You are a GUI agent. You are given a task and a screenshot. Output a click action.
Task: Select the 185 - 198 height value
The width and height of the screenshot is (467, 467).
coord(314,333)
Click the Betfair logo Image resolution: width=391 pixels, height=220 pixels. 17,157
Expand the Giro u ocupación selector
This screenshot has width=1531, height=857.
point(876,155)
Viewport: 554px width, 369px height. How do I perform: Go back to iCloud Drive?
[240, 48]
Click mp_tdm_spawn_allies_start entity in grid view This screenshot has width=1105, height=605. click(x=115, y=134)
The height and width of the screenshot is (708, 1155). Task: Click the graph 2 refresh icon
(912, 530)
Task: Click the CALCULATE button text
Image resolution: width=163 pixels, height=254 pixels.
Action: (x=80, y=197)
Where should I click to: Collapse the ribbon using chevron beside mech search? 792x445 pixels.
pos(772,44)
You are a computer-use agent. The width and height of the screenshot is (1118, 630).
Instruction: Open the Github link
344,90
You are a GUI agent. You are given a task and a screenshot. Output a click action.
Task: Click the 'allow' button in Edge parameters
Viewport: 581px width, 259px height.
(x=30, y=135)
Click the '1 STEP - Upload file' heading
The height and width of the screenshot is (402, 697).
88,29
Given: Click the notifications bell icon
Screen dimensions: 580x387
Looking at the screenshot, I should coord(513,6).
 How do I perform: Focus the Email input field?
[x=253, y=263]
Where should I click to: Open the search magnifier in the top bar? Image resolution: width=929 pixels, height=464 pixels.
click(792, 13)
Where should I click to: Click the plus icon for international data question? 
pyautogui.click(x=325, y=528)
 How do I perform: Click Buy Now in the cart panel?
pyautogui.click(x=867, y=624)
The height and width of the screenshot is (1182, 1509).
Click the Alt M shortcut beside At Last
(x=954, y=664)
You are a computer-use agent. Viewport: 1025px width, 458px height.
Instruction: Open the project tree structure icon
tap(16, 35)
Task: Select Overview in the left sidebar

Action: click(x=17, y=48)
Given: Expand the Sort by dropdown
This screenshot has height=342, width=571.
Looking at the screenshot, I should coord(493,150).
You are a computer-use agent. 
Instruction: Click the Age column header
-.-.-
Please go through the entries and show every line with the word "agent".

You are a GUI agent. You are given a task and a screenshot. Output a click action.
You are a computer-use agent. The width and height of the screenshot is (1118, 630).
You are a GUI agent. You are given a task and a screenshot. Output a click action.
You are a computer-use agent. Viewport: 1025px width, 458px height.
You are a computer-use agent. 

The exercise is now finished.